-------- PROVIDED ENTRIES
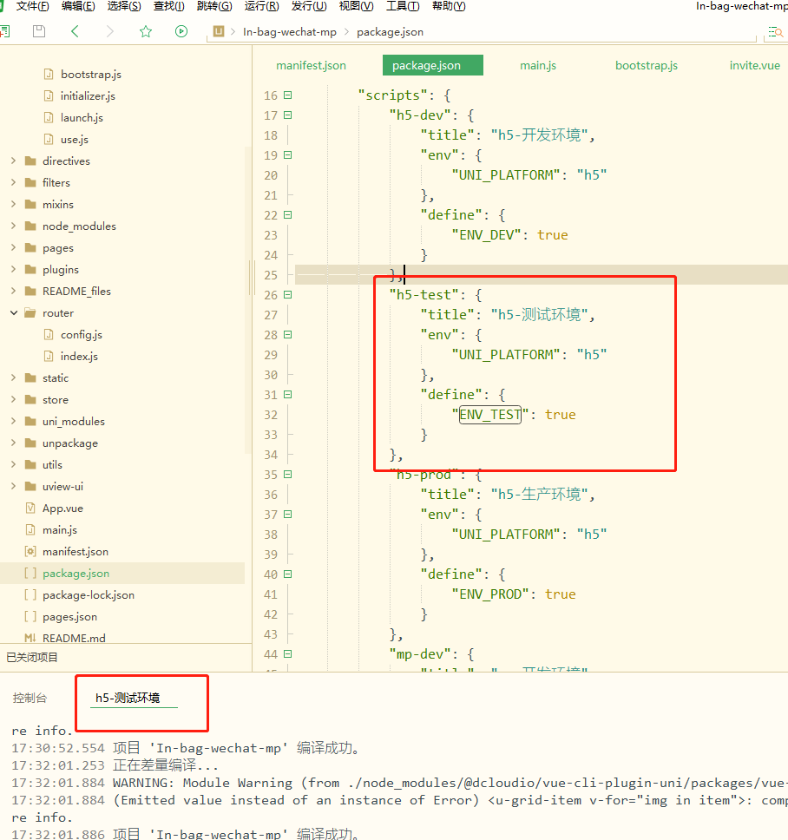Click the search icon at top right
The width and height of the screenshot is (788, 840).
click(x=773, y=32)
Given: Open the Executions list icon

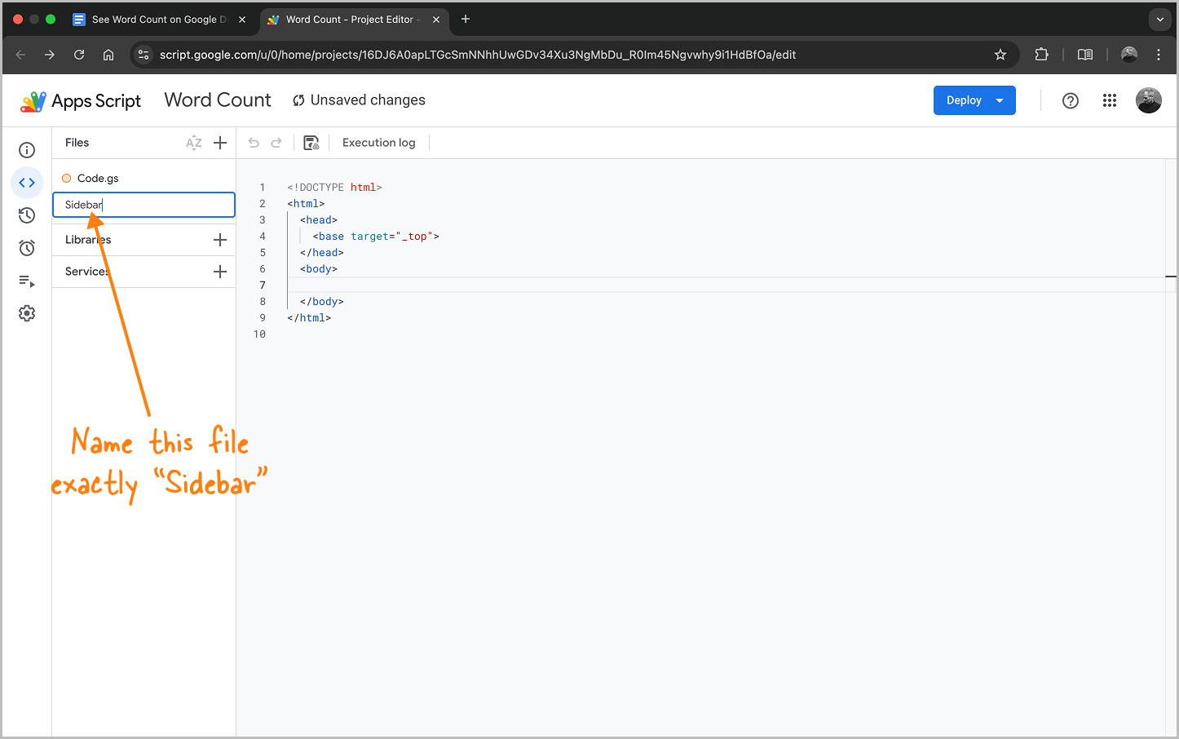Looking at the screenshot, I should click(x=27, y=281).
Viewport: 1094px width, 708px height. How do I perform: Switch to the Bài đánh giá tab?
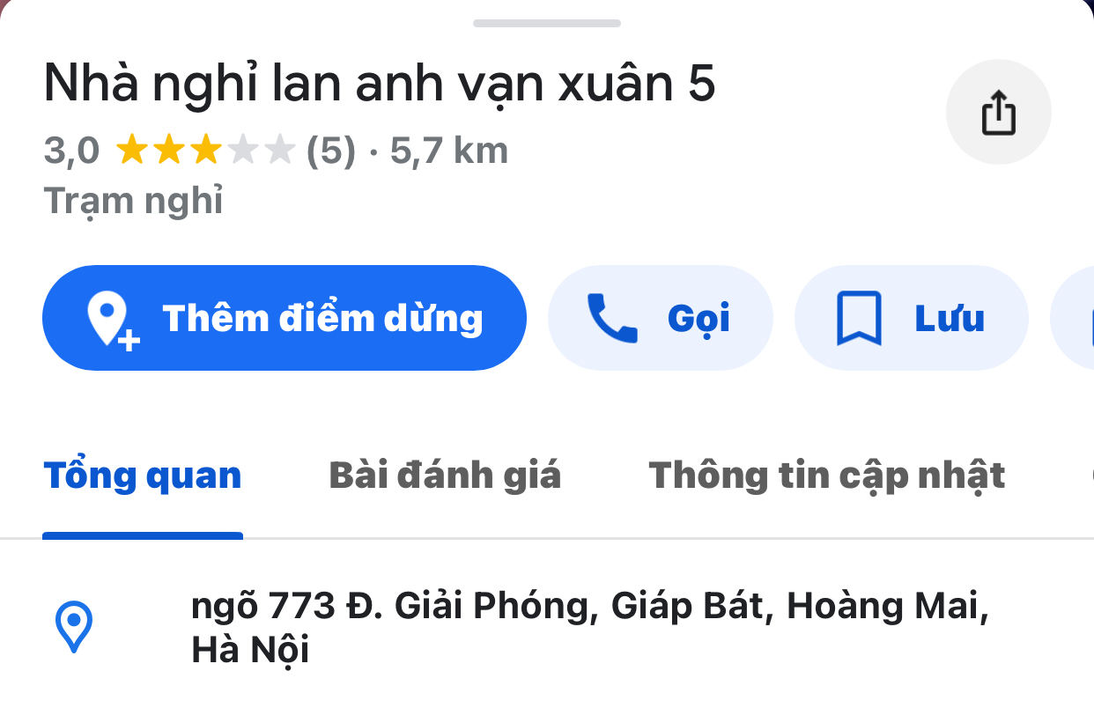tap(445, 476)
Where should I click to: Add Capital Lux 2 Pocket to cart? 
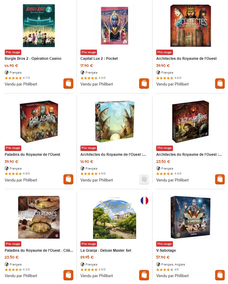click(x=144, y=83)
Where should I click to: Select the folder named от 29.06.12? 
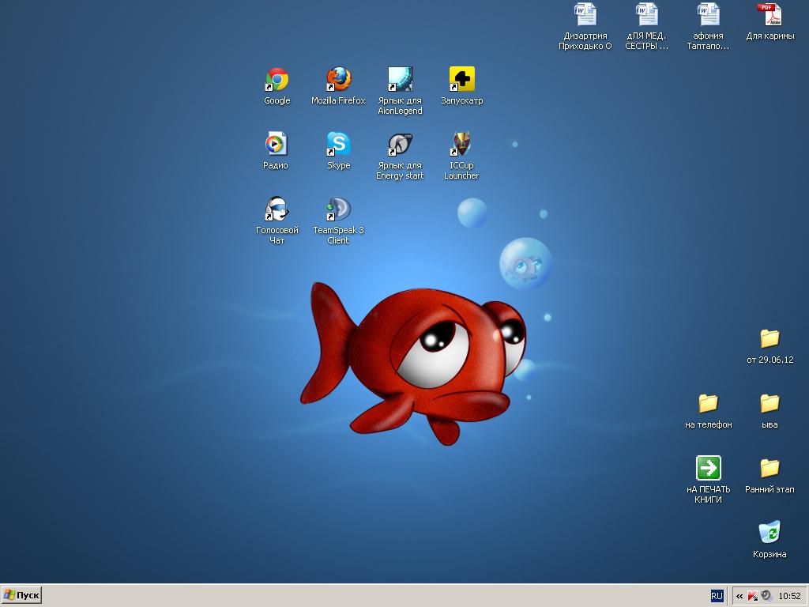point(769,339)
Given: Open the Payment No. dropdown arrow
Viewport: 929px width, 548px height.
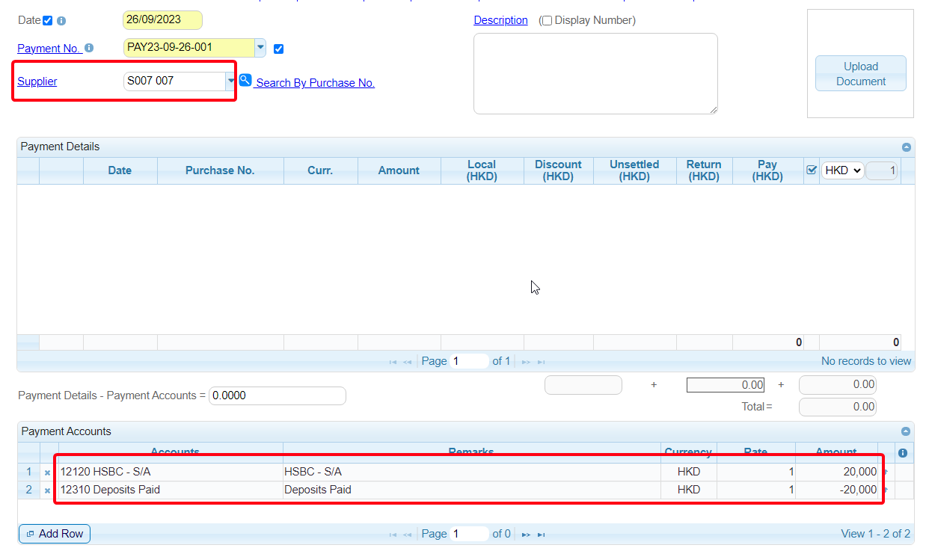Looking at the screenshot, I should [x=260, y=47].
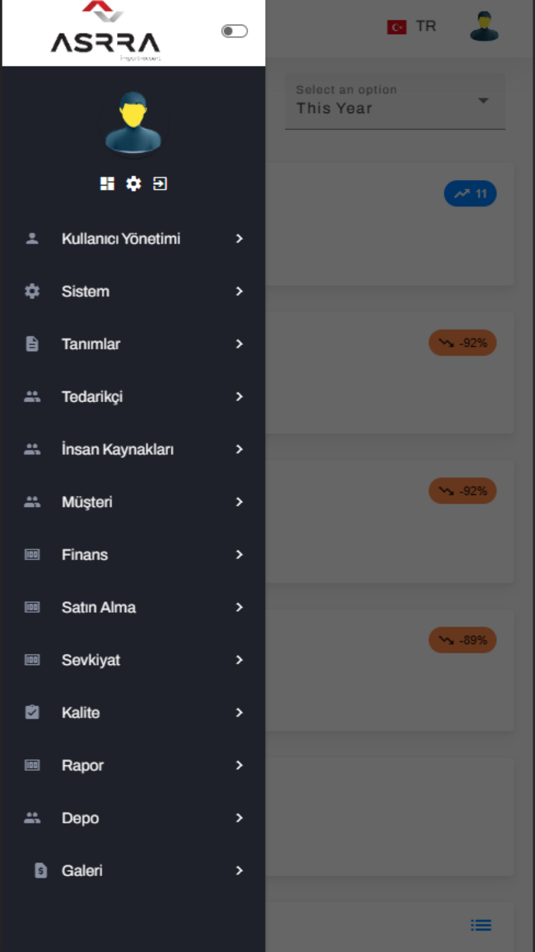The height and width of the screenshot is (952, 535).
Task: Expand the Finans submenu arrow
Action: pos(239,554)
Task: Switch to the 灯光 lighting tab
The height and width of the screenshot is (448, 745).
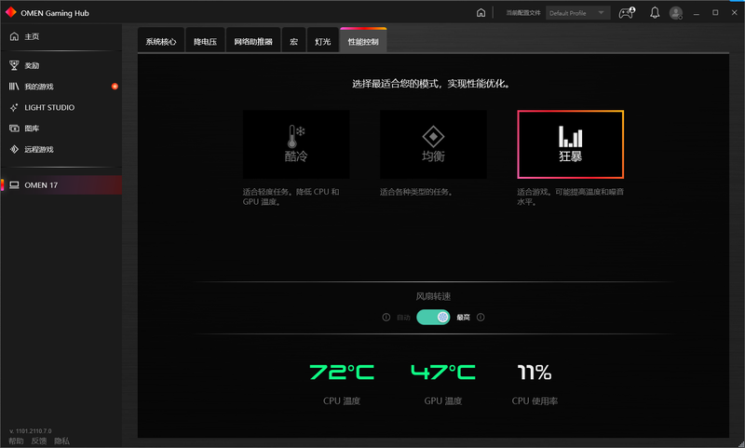Action: pyautogui.click(x=322, y=42)
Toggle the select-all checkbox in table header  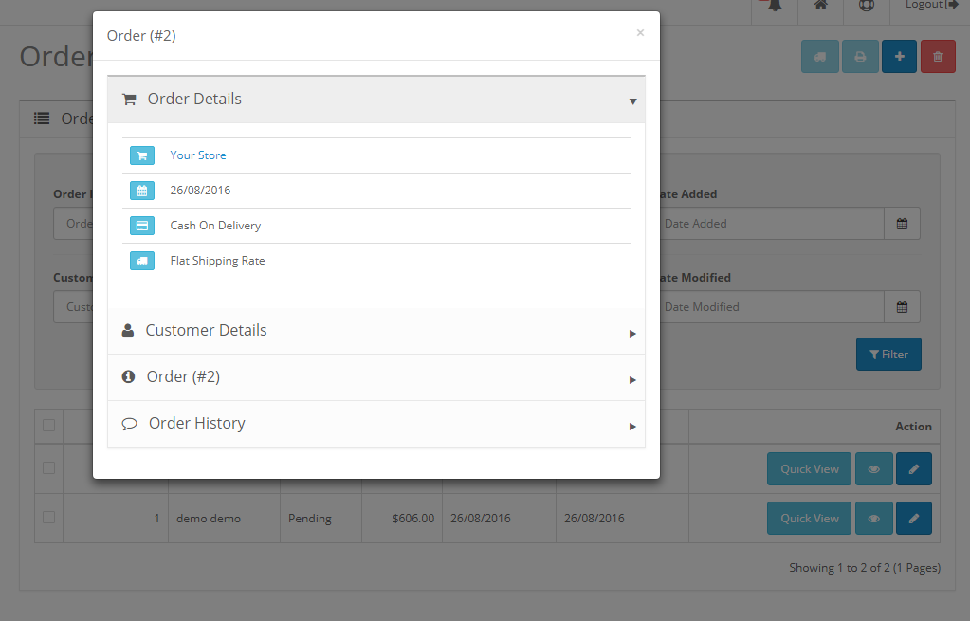click(x=49, y=426)
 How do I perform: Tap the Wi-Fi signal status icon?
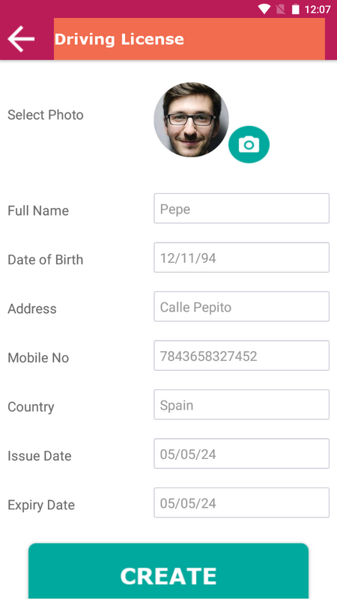(264, 9)
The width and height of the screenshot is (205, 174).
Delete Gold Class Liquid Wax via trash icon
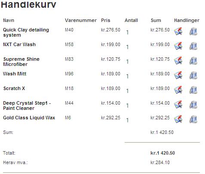193,119
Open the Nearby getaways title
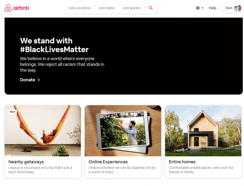This screenshot has width=244, height=186. (x=26, y=162)
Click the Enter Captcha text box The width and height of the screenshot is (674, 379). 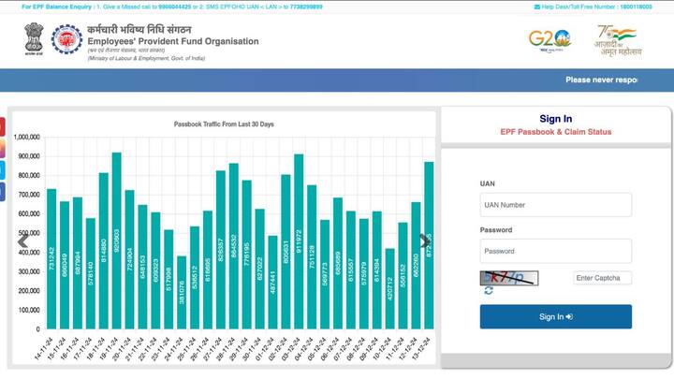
----------------
# [YOUR ASSIGNMENT]
The last line of the entries marks the end, and the line with "Delete Gold Class Liquid Wax via trash icon" marks the start. Output exactly those two lines and every line between them, nothing else, with the pictures left out.

# [TASK ANSWER]
Delete Gold Class Liquid Wax via trash icon
193,119
Open the Nearby getaways title
This screenshot has width=244, height=186. (x=26, y=162)
Click the Enter Captcha text box The width and height of the screenshot is (674, 379). 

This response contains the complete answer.